Short exercise
Extract every line of the listing below that contains the string "screenshot", matching case exactly.

Stored dataset listing:
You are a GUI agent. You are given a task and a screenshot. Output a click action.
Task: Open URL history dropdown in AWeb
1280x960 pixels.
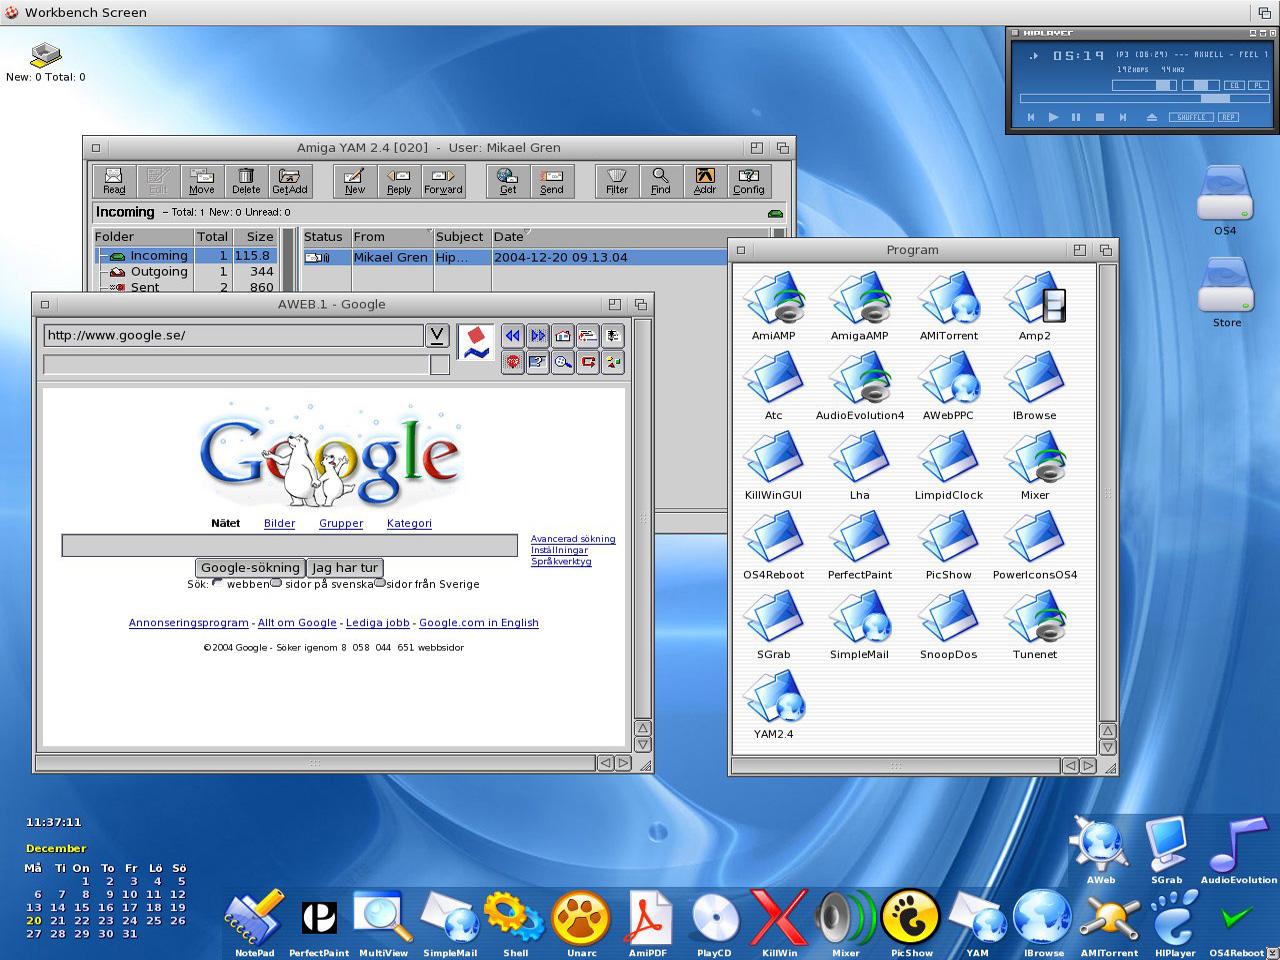coord(437,335)
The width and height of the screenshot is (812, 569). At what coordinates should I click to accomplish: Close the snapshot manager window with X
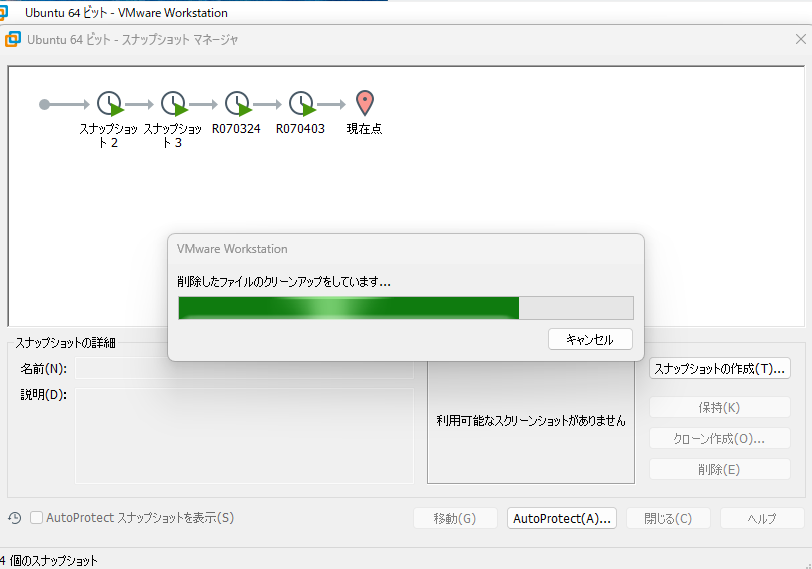coord(799,39)
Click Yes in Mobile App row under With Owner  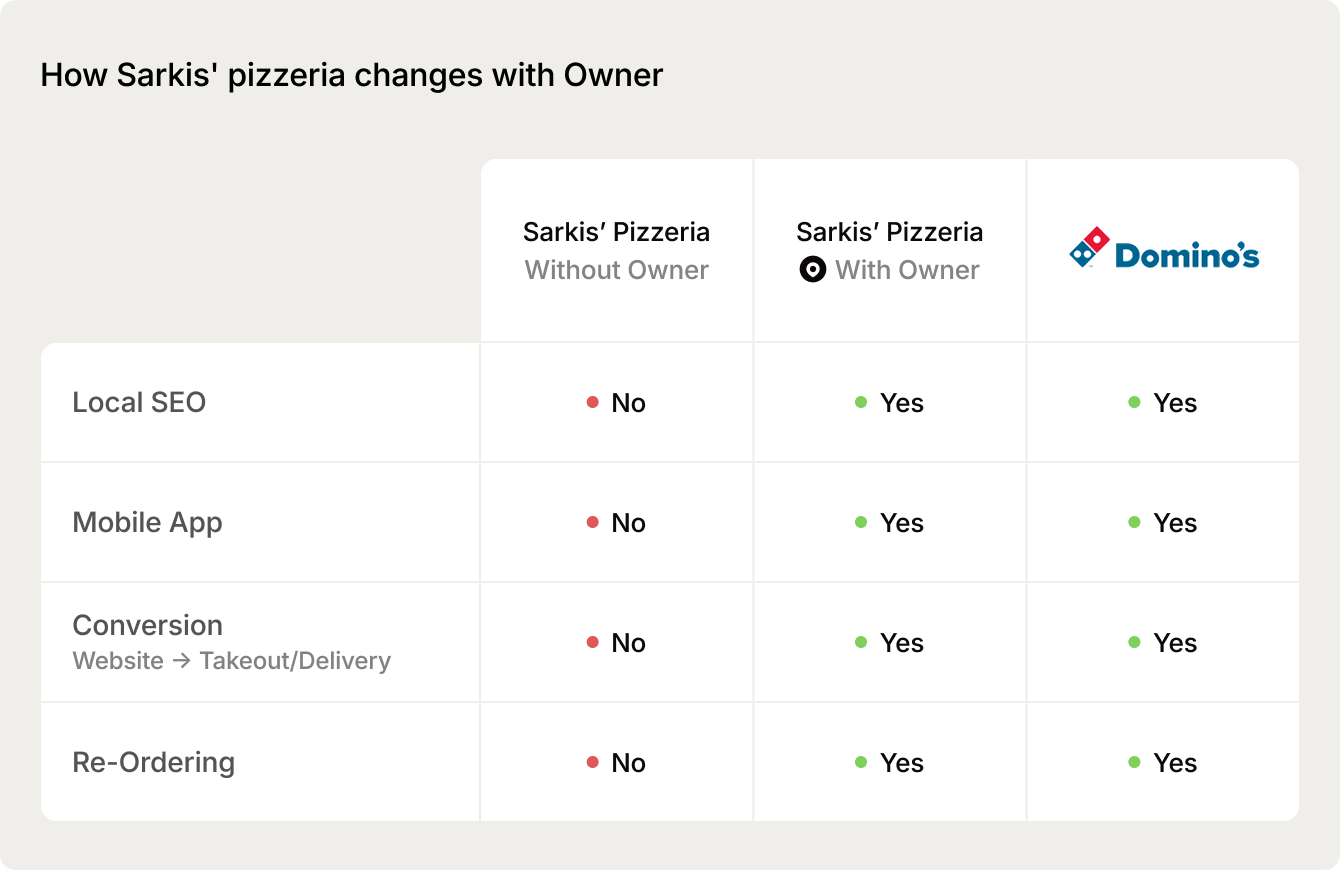click(x=901, y=523)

Solution to the problem
You are a GUI agent. You are given a task and a screenshot. Output a click action.
The width and height of the screenshot is (812, 569). At what coordinates should I click to accomplish: Close the snapshot manager window with X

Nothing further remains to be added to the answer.